I’m no longer in charge and leading this. His hands are on my waist and pulling me to him. He bends and kisses my stomach, his tongue traces a pattern. My hands grip his back. I want nothing more than to feel his skin. I need to feel his body against mine. I need the constant reminder that this is real and not a dream. His skin against mine is one of the things grounding me to this moment. I cherish his touch.

Slowly, his mouth moves along my navel making goosebumps rise over my skin. His thumbs brush tentatively over my small cesarean scar. His eyes meet mine and I give him a gentle nod letting him know that everything was okay, that I’m okay. He resumes his kisses. His rough hands move against my skin, upwards until he reaches the outline of my bra. Jake’s thumb traces the outline of the material and his warm breath blows against the lace. He bites at my already hardened nipple through the black barrier making my insides pulse at the need I have for him.

“Take off your shirt,” I plead knowing his hands on my skin are no longer enough. I need to feel all of him against me. Jake doesn't hesitate; he lifts his arms and pulls his t-shirt free from his body, and holy shit. I knew Jake was bigger than before, but I had no idea. Each muscle on his chest is formed in deep ridges. Tattoos cover his entire chest and my breath hitches when I see a small sprite nestled against Juniper berries right over his heart. Her fairy wings are realistic almost like feathers and the small blue berries are a unique contrast. “Jake,” I sigh, feeling my chin wobble. The sudden onslaught of emotions from seeing me so clearly branded on his chest seeps out as a single tear trickles down my cheek.

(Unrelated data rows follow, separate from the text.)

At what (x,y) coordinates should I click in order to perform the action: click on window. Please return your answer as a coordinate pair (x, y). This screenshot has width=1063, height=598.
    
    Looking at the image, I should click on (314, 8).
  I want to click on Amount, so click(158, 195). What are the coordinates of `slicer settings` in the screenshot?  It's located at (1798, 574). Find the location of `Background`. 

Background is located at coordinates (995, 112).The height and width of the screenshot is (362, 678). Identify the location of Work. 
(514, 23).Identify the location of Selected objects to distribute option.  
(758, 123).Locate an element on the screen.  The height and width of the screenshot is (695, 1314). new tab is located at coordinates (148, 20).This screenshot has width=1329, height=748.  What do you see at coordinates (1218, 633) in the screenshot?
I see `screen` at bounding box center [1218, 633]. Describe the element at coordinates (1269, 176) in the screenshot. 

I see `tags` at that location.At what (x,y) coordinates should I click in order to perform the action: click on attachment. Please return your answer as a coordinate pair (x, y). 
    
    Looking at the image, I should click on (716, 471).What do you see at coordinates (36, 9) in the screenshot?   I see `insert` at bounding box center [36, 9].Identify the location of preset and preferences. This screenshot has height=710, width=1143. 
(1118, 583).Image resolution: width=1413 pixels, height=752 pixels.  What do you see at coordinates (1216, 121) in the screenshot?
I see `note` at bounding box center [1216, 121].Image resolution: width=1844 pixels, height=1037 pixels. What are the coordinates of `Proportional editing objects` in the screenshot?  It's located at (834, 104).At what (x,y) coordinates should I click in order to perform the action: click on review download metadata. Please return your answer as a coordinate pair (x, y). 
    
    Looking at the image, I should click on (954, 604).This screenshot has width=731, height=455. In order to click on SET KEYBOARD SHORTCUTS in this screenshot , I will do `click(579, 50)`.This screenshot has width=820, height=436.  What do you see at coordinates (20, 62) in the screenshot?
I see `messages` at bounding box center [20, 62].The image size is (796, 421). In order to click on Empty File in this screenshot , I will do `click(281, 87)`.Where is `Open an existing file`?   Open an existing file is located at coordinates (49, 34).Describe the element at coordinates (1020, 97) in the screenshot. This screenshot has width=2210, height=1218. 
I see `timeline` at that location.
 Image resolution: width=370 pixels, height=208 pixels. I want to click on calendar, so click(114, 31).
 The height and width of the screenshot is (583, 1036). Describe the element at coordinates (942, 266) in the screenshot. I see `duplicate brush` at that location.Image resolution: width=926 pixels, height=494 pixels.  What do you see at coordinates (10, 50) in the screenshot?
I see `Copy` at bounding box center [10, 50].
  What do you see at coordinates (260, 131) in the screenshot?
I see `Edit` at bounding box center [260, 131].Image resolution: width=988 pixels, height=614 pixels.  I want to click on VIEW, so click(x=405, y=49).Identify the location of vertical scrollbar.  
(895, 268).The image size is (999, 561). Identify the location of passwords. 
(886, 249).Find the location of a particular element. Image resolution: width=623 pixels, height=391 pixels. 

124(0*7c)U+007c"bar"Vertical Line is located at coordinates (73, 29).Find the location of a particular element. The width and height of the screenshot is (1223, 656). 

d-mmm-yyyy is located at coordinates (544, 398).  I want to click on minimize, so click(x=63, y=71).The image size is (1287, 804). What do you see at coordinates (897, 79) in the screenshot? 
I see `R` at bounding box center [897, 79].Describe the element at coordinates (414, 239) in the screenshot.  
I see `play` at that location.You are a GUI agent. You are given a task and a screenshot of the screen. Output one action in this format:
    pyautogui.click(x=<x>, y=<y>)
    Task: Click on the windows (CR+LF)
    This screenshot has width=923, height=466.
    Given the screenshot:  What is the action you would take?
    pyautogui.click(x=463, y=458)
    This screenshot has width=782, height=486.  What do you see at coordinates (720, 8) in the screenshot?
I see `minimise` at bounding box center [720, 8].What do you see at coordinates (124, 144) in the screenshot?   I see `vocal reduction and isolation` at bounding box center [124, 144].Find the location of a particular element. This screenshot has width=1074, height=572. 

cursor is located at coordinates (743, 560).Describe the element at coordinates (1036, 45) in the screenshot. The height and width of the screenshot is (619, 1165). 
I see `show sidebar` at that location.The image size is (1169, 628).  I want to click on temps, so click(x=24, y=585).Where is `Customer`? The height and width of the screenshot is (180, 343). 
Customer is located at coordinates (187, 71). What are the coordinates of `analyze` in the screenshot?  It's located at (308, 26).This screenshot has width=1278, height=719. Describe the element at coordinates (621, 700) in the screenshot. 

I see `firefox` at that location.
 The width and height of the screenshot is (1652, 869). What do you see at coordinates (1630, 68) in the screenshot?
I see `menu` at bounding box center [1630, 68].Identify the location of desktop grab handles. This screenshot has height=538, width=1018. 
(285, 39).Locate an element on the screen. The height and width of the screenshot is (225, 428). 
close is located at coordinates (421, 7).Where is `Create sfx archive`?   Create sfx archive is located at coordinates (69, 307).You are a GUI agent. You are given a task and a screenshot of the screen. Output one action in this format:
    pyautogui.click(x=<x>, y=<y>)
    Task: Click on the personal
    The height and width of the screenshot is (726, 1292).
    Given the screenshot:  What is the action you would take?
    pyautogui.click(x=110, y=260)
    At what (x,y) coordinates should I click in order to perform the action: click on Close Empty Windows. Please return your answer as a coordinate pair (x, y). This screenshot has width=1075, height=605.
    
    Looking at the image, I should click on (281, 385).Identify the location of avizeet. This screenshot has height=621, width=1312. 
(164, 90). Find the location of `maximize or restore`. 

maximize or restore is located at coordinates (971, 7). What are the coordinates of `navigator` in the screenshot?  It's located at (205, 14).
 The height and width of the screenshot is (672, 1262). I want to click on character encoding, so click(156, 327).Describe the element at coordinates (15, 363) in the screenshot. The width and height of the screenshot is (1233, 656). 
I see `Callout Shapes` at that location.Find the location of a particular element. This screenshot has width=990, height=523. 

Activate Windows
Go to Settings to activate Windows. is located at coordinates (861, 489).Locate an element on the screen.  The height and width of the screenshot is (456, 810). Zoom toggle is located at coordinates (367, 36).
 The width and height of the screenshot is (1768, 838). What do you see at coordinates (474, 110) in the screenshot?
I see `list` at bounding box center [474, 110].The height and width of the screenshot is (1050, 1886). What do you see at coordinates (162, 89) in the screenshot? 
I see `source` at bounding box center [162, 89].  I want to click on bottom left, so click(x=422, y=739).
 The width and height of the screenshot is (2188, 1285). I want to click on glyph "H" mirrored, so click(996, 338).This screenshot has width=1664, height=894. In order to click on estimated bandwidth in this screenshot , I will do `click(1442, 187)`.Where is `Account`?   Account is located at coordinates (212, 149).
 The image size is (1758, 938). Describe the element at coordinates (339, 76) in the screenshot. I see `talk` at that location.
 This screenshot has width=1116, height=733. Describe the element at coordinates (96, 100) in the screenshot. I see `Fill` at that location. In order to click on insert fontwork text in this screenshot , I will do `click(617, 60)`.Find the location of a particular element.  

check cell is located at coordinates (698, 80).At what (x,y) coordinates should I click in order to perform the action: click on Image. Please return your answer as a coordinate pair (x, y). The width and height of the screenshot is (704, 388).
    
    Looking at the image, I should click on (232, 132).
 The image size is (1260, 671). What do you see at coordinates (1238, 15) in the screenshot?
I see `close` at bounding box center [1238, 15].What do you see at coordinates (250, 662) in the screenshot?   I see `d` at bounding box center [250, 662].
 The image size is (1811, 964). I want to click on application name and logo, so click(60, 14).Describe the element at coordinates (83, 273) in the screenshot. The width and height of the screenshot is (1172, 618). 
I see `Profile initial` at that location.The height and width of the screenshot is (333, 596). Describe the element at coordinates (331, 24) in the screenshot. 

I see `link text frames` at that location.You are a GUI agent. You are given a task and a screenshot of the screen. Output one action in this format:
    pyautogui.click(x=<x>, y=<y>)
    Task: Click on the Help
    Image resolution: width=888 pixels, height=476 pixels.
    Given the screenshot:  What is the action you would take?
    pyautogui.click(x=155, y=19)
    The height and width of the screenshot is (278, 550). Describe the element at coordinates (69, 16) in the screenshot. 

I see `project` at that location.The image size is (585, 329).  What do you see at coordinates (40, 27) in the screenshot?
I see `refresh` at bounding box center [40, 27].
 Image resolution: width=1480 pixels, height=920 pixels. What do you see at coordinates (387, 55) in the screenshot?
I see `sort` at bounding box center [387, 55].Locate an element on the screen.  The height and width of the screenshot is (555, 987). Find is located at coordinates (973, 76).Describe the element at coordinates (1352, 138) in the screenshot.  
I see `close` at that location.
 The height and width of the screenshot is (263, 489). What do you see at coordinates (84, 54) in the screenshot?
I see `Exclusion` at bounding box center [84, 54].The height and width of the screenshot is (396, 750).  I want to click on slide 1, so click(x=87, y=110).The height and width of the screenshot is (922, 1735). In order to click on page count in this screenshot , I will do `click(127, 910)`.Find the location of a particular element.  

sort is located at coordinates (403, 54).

“ None of that, my Juniper. Don’t cry. See it. See that you’ve always been with me.”

A strangled sob leaves my throat and instead of letting the pain of all of our years apart destroy this moment, Jake claims my mouth with his. His lips press softly against mine, but then the warm wetness from his tongue quickly makes my mouth part and he is inside of me. It’s a hard, menacing kiss, meant to take my mind from everything and anything except for this moment.

I barely register my bra being unclasped and falling at my feet until his firm chest brushes against my taut nipples.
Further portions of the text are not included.